## Assignment:
For the records below, report how many lines include "will", with no accompanying text.

──────── Recorded information

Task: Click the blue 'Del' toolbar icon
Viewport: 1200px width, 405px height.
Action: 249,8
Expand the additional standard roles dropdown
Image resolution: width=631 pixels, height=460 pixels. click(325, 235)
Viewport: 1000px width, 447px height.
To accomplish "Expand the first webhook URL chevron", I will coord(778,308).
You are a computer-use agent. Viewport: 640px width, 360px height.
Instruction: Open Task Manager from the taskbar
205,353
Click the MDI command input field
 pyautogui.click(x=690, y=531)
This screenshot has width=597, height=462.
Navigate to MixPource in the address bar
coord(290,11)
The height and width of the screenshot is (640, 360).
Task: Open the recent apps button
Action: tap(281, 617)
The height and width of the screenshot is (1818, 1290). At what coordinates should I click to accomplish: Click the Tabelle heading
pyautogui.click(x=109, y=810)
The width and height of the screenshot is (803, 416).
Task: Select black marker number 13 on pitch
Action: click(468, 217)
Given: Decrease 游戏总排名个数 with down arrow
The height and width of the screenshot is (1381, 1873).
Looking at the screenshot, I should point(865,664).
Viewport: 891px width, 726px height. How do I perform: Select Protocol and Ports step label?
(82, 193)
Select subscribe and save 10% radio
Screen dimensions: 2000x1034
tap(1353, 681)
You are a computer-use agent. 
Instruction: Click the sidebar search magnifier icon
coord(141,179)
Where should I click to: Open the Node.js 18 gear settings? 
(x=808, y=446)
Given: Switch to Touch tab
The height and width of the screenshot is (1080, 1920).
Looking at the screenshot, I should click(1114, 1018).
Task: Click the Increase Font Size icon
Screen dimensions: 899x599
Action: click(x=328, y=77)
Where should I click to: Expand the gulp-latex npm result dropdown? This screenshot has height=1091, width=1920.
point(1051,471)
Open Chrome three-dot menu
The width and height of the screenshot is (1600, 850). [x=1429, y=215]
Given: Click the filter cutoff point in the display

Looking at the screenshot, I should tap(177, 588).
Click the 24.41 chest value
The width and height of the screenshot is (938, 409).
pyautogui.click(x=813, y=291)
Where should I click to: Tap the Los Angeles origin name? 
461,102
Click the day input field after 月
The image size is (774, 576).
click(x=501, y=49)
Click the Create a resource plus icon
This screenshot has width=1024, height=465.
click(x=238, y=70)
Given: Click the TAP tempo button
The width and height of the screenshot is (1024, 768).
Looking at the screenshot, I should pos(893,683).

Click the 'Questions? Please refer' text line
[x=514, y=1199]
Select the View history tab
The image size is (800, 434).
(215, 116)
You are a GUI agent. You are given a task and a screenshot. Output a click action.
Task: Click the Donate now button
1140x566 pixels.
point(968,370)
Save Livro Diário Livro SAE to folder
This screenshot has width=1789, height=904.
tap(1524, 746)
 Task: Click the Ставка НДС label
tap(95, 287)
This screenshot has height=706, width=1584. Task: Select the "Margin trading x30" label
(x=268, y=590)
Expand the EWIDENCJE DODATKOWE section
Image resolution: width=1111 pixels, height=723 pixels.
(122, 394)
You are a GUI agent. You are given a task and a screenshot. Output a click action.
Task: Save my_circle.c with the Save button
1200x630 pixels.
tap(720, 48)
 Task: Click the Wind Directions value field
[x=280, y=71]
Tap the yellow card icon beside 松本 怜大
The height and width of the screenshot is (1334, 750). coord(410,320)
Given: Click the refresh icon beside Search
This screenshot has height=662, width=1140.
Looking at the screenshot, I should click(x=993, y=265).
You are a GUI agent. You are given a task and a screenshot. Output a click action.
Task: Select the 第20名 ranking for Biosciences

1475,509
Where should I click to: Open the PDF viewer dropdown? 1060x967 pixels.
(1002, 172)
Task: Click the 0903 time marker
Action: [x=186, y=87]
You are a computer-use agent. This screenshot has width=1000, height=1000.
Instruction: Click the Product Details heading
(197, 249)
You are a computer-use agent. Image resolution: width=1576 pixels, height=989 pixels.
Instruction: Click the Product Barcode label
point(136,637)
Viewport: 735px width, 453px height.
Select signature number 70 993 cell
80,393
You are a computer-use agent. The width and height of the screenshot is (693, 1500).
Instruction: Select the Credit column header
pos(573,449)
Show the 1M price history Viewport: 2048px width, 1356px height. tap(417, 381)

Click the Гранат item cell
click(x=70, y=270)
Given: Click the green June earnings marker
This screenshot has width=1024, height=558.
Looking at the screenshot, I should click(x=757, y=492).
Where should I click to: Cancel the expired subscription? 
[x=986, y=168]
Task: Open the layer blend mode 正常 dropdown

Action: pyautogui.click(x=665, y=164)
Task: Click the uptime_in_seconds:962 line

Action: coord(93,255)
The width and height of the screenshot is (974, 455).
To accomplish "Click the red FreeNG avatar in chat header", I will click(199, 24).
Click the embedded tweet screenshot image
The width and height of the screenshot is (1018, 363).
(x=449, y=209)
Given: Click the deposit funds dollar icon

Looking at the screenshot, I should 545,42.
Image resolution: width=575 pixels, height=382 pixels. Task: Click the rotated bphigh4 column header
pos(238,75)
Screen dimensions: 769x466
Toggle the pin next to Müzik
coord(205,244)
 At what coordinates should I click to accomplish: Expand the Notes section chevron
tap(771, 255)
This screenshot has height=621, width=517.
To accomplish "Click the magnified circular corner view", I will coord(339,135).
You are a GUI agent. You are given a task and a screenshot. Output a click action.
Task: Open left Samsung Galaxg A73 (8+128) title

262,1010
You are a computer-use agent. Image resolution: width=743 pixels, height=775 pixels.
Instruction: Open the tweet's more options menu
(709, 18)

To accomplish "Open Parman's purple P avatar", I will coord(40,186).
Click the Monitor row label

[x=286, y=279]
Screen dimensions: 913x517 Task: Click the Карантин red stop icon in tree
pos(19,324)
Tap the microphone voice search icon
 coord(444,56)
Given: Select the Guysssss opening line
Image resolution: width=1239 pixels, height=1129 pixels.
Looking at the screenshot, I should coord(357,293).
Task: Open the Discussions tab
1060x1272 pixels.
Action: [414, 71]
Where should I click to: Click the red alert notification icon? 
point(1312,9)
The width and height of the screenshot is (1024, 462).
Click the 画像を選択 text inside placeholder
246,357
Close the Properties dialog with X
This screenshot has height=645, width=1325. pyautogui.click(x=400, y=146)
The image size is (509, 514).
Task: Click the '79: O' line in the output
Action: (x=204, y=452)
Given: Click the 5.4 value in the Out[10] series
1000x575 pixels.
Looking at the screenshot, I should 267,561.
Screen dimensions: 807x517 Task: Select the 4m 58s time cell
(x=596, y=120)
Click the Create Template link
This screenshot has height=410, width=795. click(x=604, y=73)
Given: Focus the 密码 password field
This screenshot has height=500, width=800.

────────────────

## Answer space:
4